Pourquoi faire du théâtre aujourd’hui ?

Il y a des éléments agaçants dans cette pièce. Des personnages caractérisés à l’excès. Des dilemmes rebattus. Des morceaux de bravoure un peu bavards. Une association du peuple à l’extrême droite potentiellement simpliste. Et le risque du propos endogame, d’une pièce qui ambitionne d’ouvrir le théâtre au monde mais parle avant tout du monde du théâtre. Néanmoins, convenons-en, le texte de Gallet, très bien servi par la mise en scène simple, fluide et rythmée de Jean-Pierre Baro, et par un jeu aux multiples couleurs, emporte le morceau. Sans concession sur le narcissisme de l’artiste, le surplomb moralisateur du monde du théâtre et son asthénie tchekhovienne d’univers moribond, Mephisto n’épargne rien à une société du spectacle qu’il griffe de partout – son propos mordant jusqu’au public même. Mais il porte en même temps une véritable tendresse pour le théâtre, un attachement, un amour. Avec ses personnages complexes et profonds, pris dans leurs contradictions, cherchant la meilleure façon d’agir, avec ou sans le théâtre, face aux dangers qui menacent, Mephisto rend de plus plausible, présente, là, véritablement devant nous, cette dystopie malheureusement de plus en plus probable d’un monde où s’imposera l’extrême droite. Quels choix cette situation nous demandera-t-elle d’opérer ? Préparons-nous à cet avenir brûlant, propose Méphisto. De réponse définitive on ne trouvera pas dans le théâtre. Mais en s’aidant du théâtre, peut-être.

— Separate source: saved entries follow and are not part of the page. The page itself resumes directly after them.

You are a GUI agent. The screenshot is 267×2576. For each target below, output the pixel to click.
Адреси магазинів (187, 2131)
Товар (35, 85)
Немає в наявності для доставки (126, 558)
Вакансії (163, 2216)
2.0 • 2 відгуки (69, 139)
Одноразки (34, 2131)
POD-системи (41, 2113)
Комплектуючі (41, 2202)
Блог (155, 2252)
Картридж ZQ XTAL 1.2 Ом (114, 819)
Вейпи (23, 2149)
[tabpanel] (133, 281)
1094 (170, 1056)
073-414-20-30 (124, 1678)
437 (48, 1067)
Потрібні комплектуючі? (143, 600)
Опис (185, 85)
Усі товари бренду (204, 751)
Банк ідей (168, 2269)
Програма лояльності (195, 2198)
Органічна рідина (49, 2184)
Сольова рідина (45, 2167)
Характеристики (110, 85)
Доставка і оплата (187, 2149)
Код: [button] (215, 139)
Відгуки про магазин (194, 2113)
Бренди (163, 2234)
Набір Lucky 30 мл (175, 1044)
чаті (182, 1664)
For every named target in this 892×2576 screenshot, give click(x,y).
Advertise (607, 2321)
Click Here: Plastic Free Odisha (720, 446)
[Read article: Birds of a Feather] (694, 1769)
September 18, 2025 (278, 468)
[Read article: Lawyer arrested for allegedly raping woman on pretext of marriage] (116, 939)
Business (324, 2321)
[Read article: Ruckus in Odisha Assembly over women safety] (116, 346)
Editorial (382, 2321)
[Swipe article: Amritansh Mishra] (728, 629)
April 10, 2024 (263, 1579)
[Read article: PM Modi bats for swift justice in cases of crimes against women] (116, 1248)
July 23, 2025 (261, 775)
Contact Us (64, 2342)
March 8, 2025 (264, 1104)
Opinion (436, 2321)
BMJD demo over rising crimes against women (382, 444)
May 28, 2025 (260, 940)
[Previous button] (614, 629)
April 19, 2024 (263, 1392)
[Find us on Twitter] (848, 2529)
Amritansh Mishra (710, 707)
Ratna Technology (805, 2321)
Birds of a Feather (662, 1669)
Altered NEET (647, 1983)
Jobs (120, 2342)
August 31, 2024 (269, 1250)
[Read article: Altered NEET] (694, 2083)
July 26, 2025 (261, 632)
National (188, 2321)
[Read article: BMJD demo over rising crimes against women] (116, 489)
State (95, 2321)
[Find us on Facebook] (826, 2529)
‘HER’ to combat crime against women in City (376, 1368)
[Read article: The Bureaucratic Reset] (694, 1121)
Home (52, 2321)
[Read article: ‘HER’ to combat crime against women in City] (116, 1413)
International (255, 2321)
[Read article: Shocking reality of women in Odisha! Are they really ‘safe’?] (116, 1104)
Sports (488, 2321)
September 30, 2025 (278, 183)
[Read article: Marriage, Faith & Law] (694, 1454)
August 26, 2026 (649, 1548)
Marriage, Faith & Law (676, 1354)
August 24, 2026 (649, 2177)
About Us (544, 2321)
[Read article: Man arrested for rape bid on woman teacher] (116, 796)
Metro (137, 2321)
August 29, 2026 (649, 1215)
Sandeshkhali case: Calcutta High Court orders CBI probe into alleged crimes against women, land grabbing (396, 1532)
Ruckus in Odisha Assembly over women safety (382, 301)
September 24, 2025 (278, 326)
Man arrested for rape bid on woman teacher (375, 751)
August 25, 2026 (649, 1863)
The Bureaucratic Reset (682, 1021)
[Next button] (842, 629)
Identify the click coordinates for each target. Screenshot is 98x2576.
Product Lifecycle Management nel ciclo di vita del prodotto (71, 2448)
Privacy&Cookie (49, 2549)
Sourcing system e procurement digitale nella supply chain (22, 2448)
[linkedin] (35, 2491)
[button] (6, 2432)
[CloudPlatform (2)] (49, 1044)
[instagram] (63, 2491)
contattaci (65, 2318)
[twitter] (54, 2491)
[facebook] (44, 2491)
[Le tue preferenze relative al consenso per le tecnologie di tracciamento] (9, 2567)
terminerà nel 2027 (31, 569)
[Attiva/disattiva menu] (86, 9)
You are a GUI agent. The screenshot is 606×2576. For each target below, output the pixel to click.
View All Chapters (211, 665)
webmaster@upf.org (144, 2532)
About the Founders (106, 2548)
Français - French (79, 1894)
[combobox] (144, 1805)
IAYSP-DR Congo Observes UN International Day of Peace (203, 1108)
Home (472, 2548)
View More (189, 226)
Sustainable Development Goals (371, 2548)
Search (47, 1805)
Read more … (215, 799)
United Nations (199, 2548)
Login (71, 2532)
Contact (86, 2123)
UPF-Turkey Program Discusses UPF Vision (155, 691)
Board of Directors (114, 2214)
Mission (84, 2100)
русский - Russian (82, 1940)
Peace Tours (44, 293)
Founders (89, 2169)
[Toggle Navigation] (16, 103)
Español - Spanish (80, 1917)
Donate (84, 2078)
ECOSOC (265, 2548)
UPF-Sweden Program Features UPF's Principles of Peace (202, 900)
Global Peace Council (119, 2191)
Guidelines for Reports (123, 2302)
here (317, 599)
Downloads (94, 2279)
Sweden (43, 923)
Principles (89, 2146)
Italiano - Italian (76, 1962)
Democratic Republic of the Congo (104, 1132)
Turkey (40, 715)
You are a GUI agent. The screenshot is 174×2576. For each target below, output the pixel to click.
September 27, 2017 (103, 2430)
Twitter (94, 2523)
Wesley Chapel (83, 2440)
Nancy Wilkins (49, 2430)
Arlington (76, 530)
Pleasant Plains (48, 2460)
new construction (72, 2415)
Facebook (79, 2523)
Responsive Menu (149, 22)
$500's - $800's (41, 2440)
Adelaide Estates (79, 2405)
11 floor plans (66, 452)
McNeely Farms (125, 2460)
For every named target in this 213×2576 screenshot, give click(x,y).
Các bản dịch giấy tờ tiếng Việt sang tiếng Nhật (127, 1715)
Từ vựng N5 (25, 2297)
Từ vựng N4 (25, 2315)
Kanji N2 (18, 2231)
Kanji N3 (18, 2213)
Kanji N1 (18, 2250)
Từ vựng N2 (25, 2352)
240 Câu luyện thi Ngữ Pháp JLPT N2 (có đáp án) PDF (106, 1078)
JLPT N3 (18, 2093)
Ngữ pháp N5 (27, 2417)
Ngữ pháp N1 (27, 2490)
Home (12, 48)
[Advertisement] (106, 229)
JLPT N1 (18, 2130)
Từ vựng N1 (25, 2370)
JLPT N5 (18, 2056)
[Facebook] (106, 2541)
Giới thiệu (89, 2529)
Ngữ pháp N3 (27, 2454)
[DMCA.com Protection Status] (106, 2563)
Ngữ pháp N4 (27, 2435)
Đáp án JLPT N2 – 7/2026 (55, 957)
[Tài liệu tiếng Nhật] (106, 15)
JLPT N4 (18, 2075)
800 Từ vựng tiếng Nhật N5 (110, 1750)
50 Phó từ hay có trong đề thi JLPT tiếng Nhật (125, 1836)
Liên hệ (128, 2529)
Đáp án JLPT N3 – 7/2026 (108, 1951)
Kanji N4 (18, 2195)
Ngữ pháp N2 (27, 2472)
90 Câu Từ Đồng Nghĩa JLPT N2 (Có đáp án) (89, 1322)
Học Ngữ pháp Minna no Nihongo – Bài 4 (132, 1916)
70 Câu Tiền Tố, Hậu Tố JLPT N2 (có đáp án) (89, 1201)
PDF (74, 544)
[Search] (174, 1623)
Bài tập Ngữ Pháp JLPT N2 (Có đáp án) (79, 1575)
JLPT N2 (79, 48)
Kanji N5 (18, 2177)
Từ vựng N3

Eric Demey La Terrasse, 23 octobre 2019, N° 281

Méphisto de Klaus Mann vu dans la mise en scène d'Ariane Mnouchkine 

Mephisto, Le roman d'une carrière 1979  De Klaus Mann  

Traduction et adaptation Ariane Mnouchkine  

Le roman Méphisto pose la question du rôle et de la responsabilité des intellectuels à la naissance du Troisième Reich. La fable qui, pour nous, s’est dégagée du roman pourrait se formuler ainsi : le spectacle serait l’histoire de deux comédiens, liés par l‘amitié, également passionnés de théâtre, également talentueux, également préoccupés de la fonction politique, voire révolutionnaire, de leur art, dans l’Allemagne de 1923.  « Pour qui est-ce que j’écris ? Qui me lira ? Qui sera touché ? Où se trouve la communauté à laquelle je pourrais m’adresser ? Notre appel lancé vers l’incertain tombe-t-il toujours dans le vide ? Nous attendons quand même quelque chose comme un écho, même s’il reste vague et lointain. Là où on a appelé si fort, il doit y avoir au moins un petit écho. » Klaus Mann

Mes nouvelles convictions politiques

J'ai assisté samedi 4 octobre 2020 à 17 H à une lecture d'une durée d'1 H à la Bibliothèque Armand Gatti à La Seyne sur Mer dans le cadre de la résidence d'écriture de Samuel Gallet accueilli pour un mois par la Saison Gatti-Le Pôle, lecture d'entrée de résidence, à 8 voix, d'un découpage de son dernier texte Méphisto Rhapsodie, inspiré du Méphisto de Klaus Mann. Lecture puissante qui m'a interpellé.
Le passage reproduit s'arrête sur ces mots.